Ernst Hobma: Remove climate policy from the political arena
This column was originally written in Dutch. This is an English translation.
By Ernst Hobma, Economic Researcher at Triodos Investment Management
Climate policy, like monetary policy, creates tension between the short and long term. So perhaps climate policy, like monetary policy, is better off outside the political arena.
The ECB creates monetary policy that affects all of us in the stock market and it does so independently of democratically elected governments. Monetary policy has been placed outside the control of governments because it creates tensions between short- and long-term goals. We consider focusing on short-term electoral gain too tempting for politicians who would like to be re-elected and could abuse monetary policy for this agenda. Climate change – like inflation – causes long-term damage, while tackling it causes friction in the short term. According to this logic, climate policy is better suited to an authority that pursues long-term interests outside politics. For example the ECB.
This story starts with monetary policy, which in most major democracies is implemented (technocratically) by a central bank with a mandate. Central banks have not been independent of governments for very long. For example, the Federal Reserve (Fed) became independent in 1951, but the Bank of England only in 1997. The ECB was established as an independent central bank in the Maastricht Treaty (1992).
The reason for mandating central banks independently of governments is mainly theoretically substantiated. Put positively, the reason is that this makes future price stability more credible. Put negatively, we do not trust that politicians will sufficiently guarantee the long-term priority (price stability) if they are helped electorally in the short term with stimulating policies that give voters jobs and incomes in the short term, but in the longer term actually fuel inflation.
This independent monetary policy made it possible for the ECB to purchase roughly 3,400 billion euros - that is more than three times the Dutch GDP - in bonds in 2022 without any European head of government having any say in the matter. The idea that central banks should be able to do their work independently of governments is widely supported.
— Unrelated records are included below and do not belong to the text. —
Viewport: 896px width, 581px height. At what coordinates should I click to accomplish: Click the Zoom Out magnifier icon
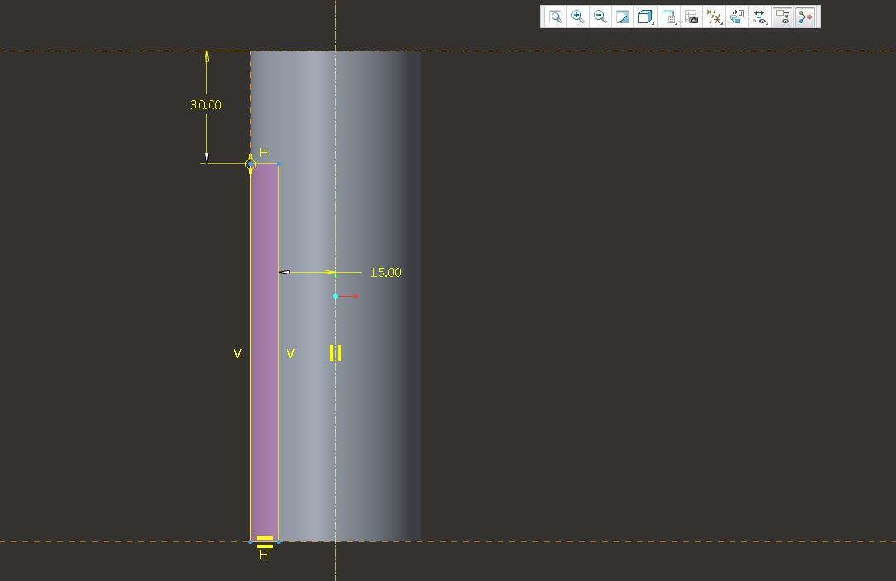click(x=600, y=17)
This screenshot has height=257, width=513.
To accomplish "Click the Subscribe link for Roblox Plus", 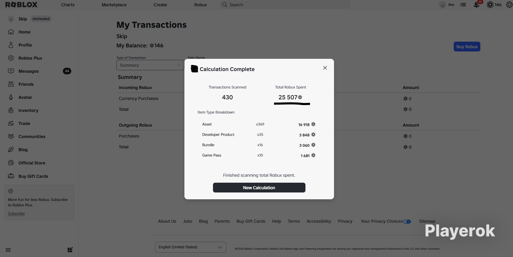I will pos(16,213).
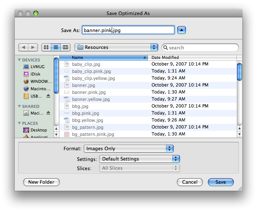Viewport: 257px width, 211px height.
Task: Click the back navigation arrow
Action: 23,48
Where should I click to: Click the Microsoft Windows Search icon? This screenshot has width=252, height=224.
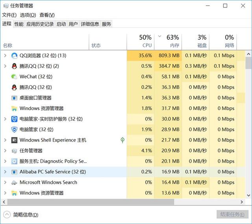(14, 183)
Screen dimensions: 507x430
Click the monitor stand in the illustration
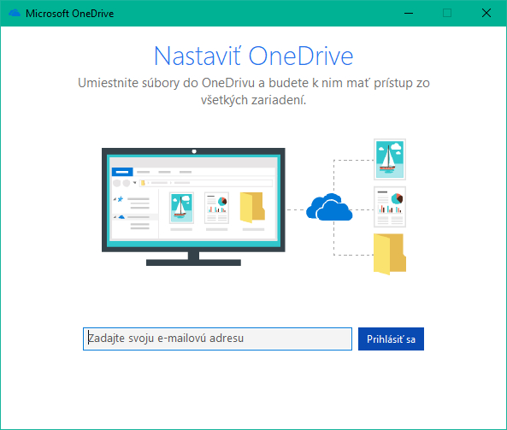coord(193,259)
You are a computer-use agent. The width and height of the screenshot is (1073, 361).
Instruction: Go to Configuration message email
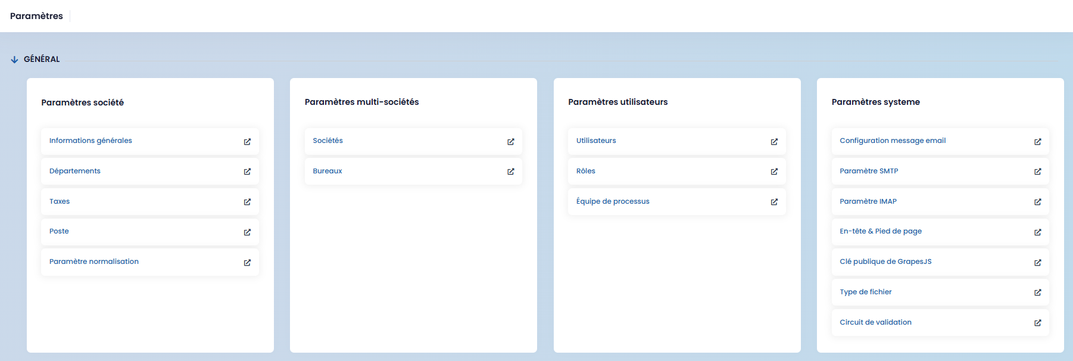[892, 141]
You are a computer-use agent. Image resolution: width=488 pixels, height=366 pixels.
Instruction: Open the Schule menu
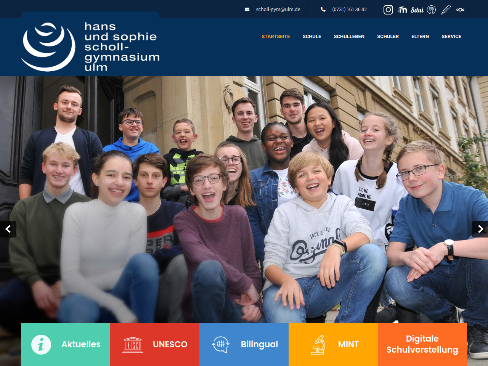point(312,37)
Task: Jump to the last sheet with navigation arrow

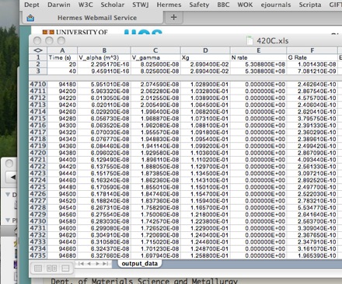Action: pyautogui.click(x=105, y=264)

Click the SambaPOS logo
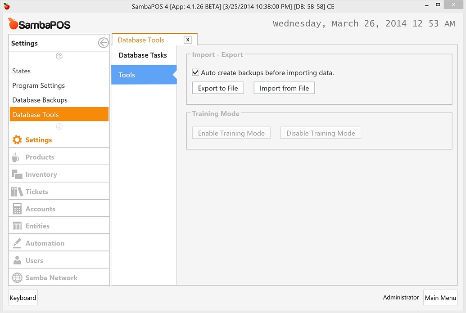(38, 24)
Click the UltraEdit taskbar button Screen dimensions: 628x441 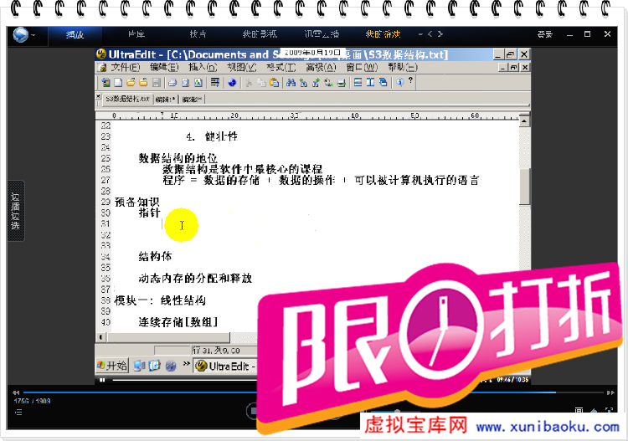click(x=224, y=366)
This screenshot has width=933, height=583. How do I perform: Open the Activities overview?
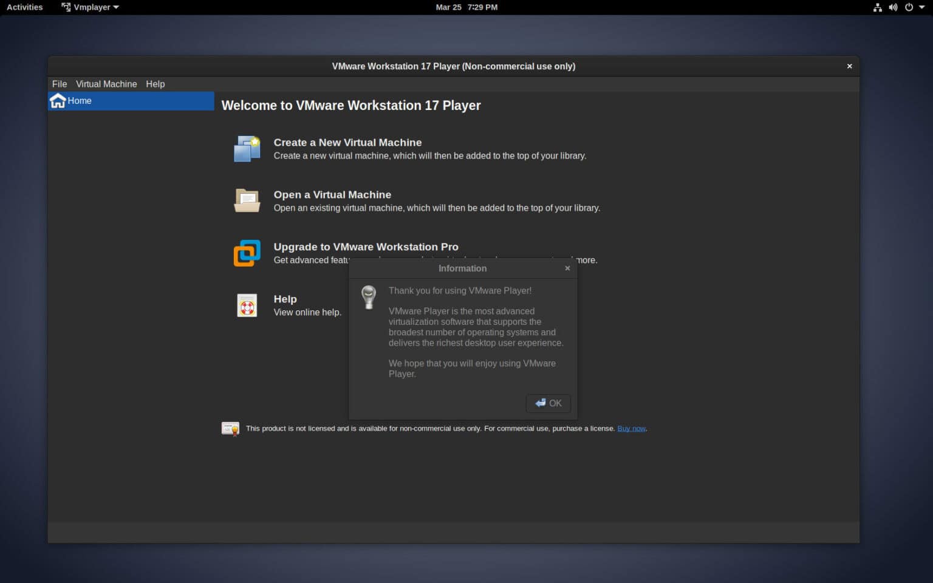click(24, 7)
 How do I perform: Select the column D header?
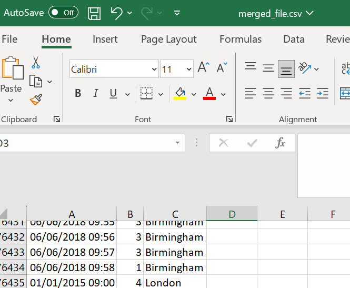pyautogui.click(x=232, y=214)
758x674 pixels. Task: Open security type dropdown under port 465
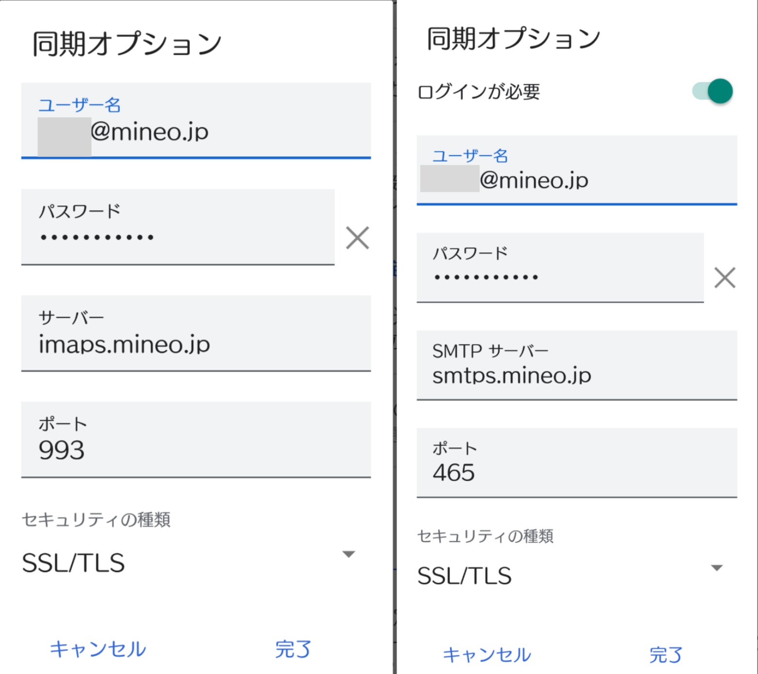coord(716,568)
This is evident, for example, from the negative reactions of the FT or Economist to Donald Trump's comments about the Fed's policy.
Now on to climate policy. It is clear that there are major long-term adverse consequences of emitting greenhouse gases. Almost all government leaders also endorse this importance, as the Paris Climate Agreement proves. More importantly, climate scientists, as evidenced by the IPCC, agree on this more or less unanimously – and scientists rarely do.
Yet collective policy lags far behind the necessary measures. Current policy probably leads to almost 3 degrees of warming, much more than the ambition to limit warming to 1.5 degrees at most. This is easy to explain if you assume that elected governments regularly sacrifice the long term for short-term electoral success. There is a lot of transition pain in dismantling the unsustainable parts of our society and building more equal, more sustainable economies. A politician who is thinking about his next election is happy to avoid such a challenge.
There is therefore a large gap between what we objectively and almost unanimously consider necessary for the long term and what we ourselves achieve on the basis of our four-yearly election cycle. Just like with monetary policy. We would therefore do well to tie our own hands here too.
This can be done by mandating a central bank, which could, for example, determine how much money can still be created for which industries and thus organize a phase-out. This type of policy is called credit guidance and was quite common between 1945 and 1980 as an instrument to guide the development of an economy. We know central banks can do this – what are we waiting for?